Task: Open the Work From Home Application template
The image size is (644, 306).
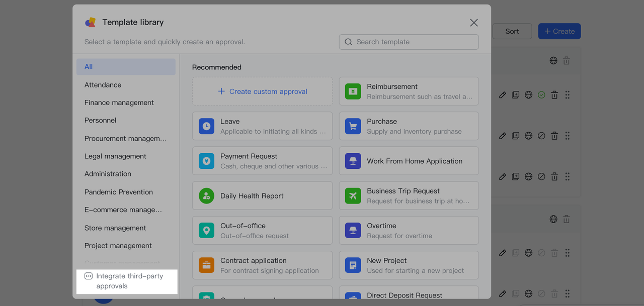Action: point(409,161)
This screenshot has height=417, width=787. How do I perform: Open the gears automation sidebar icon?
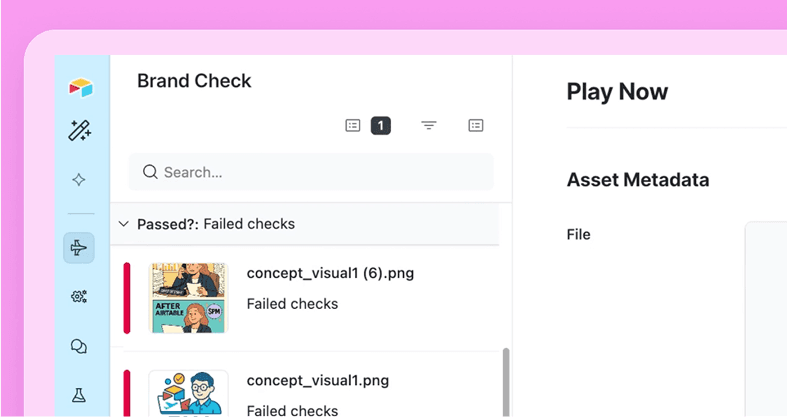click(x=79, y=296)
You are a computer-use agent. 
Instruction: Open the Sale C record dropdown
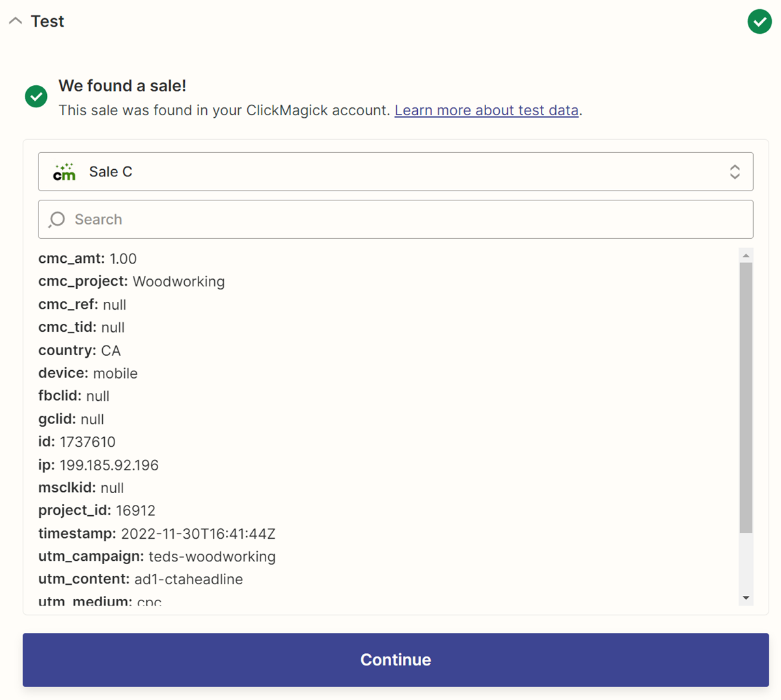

--

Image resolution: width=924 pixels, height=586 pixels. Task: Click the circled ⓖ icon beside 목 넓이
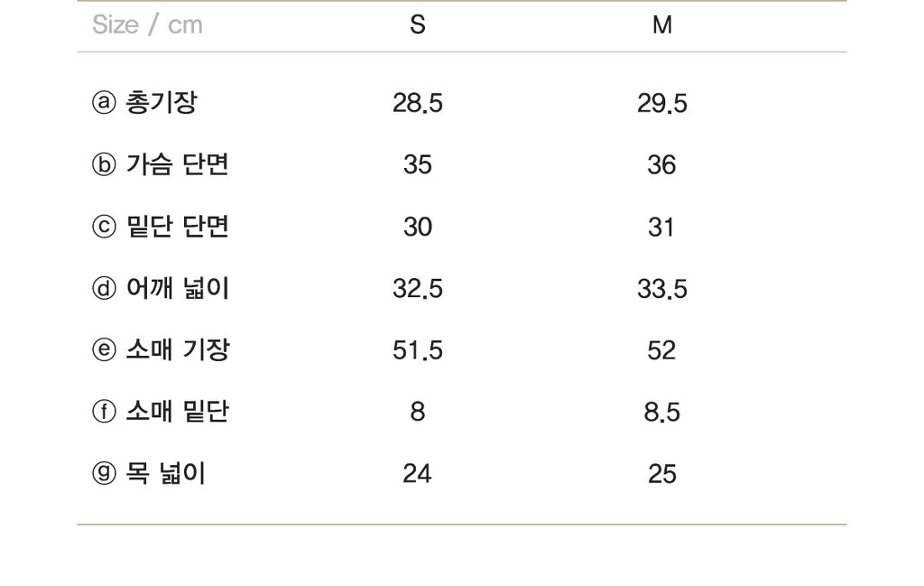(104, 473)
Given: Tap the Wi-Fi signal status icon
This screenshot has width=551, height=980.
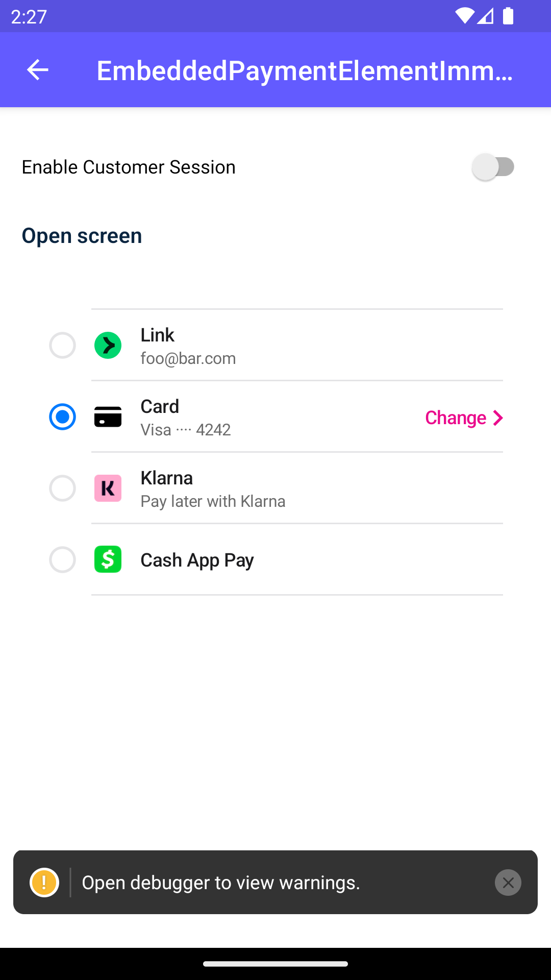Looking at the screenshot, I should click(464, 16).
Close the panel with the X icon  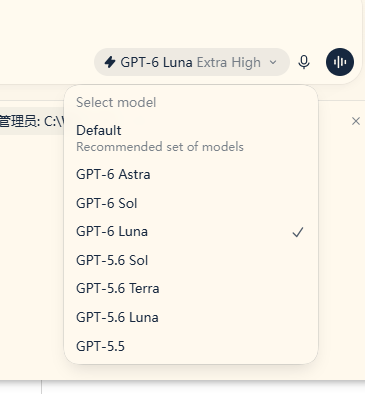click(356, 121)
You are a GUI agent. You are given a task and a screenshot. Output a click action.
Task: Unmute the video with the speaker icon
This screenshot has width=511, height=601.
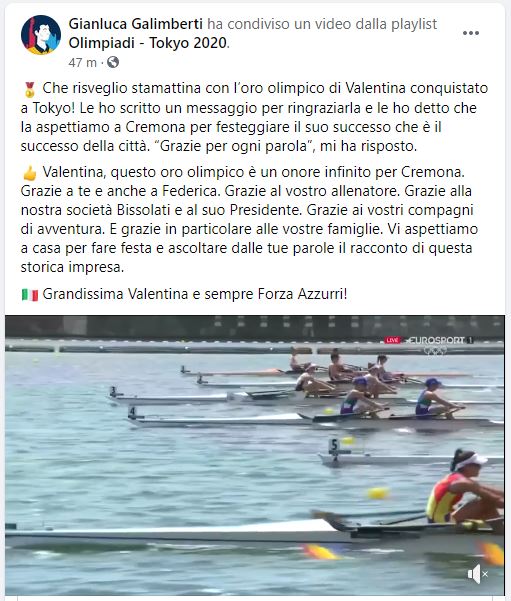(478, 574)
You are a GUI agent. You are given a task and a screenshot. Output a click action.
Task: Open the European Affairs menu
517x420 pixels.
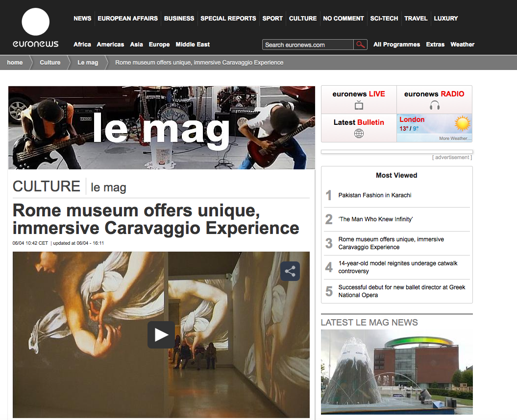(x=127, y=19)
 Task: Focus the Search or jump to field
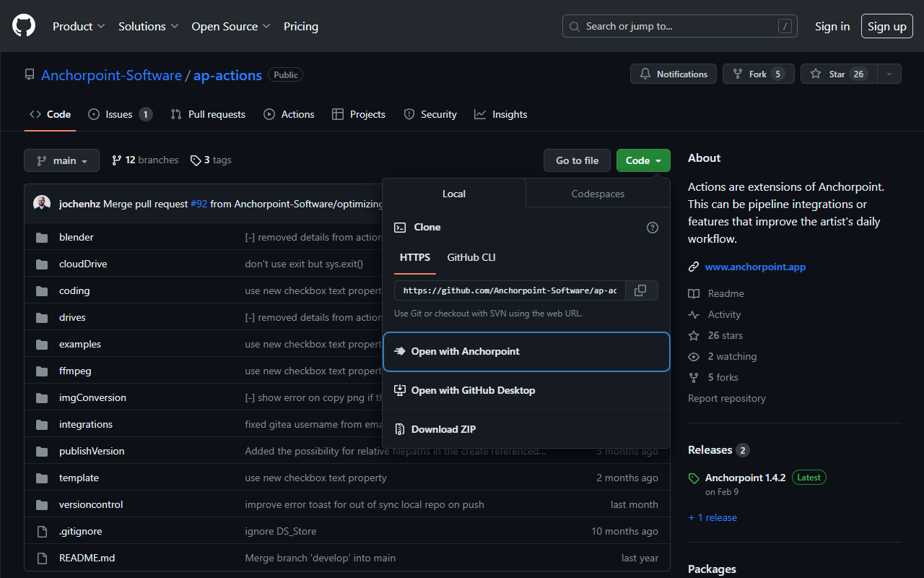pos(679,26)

==

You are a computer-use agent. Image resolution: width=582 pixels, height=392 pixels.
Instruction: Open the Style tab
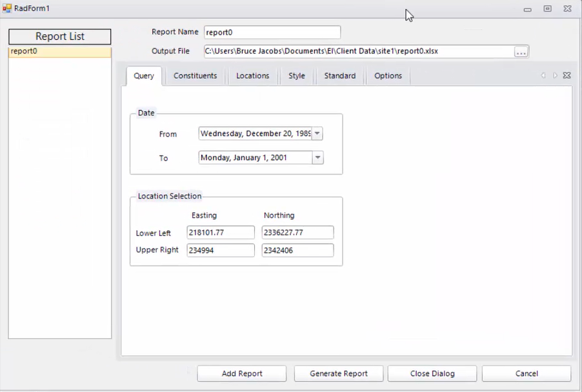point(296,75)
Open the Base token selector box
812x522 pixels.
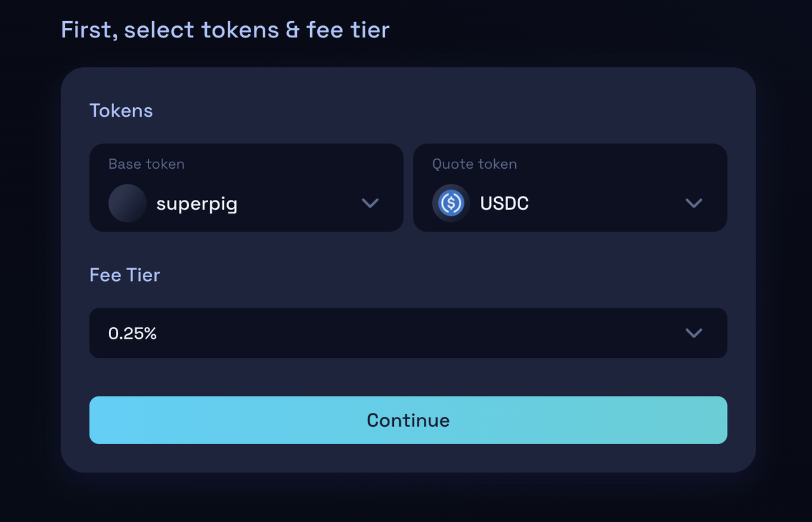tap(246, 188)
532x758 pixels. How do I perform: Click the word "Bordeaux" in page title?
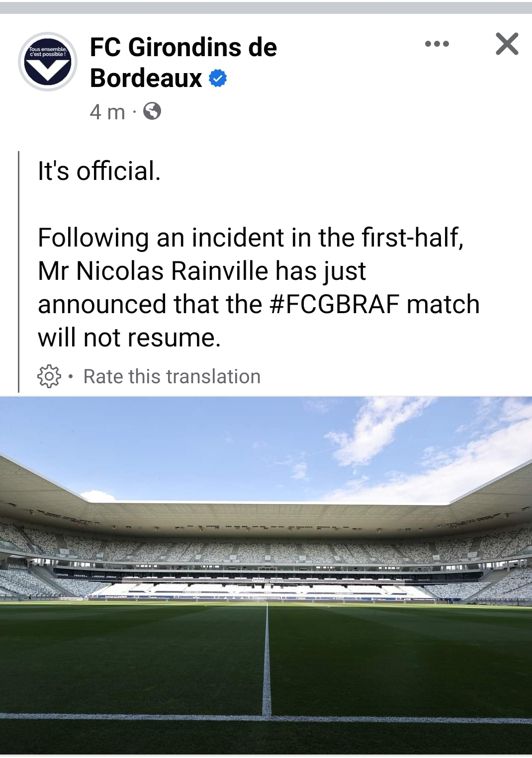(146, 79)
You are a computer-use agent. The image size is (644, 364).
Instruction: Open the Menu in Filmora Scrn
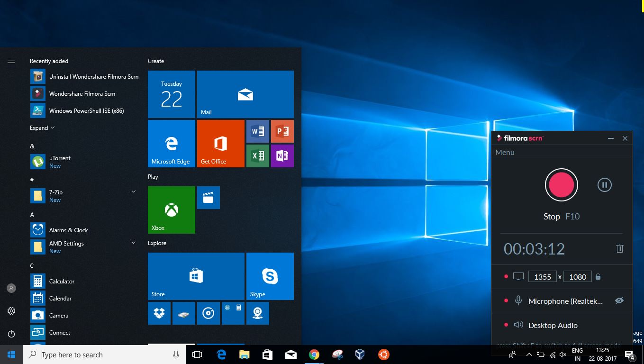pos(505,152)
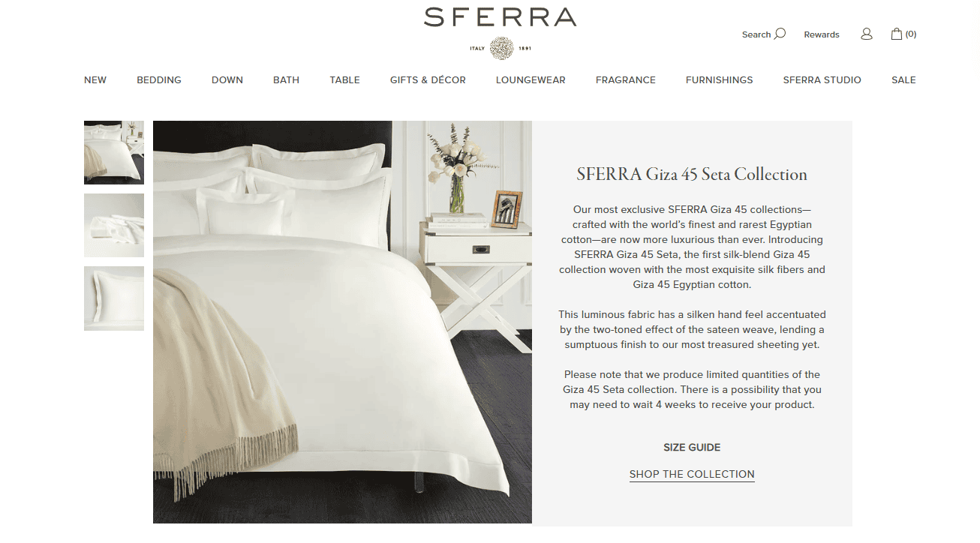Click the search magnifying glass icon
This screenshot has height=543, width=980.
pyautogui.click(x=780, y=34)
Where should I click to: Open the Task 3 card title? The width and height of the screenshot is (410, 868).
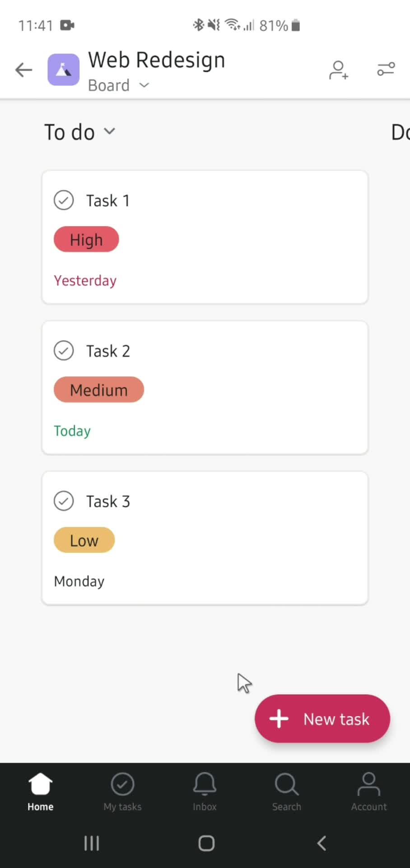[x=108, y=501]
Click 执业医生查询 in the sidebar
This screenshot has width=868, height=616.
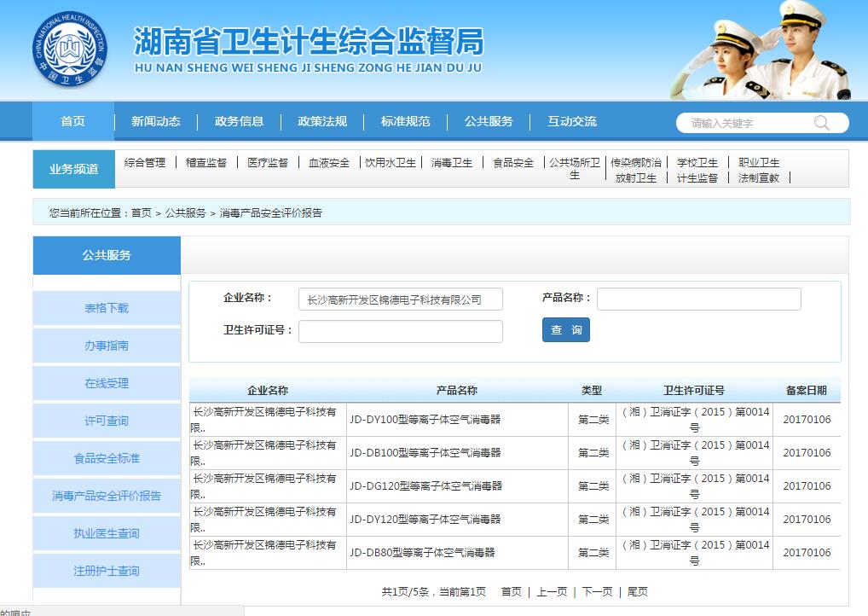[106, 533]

● Your instructions
Skipping every picture, transcribe exactly the lines above from the one containing "This screenshot has height=417, width=787." through the one containing "Instruction: Open the Sale C record dropdown", both included.

● Response box
This screenshot has height=417, width=787. How do I perform: Open the gears automation sidebar icon?
click(x=79, y=296)
You are a computer-use agent. 
Instruction: Open the Sale C record dropdown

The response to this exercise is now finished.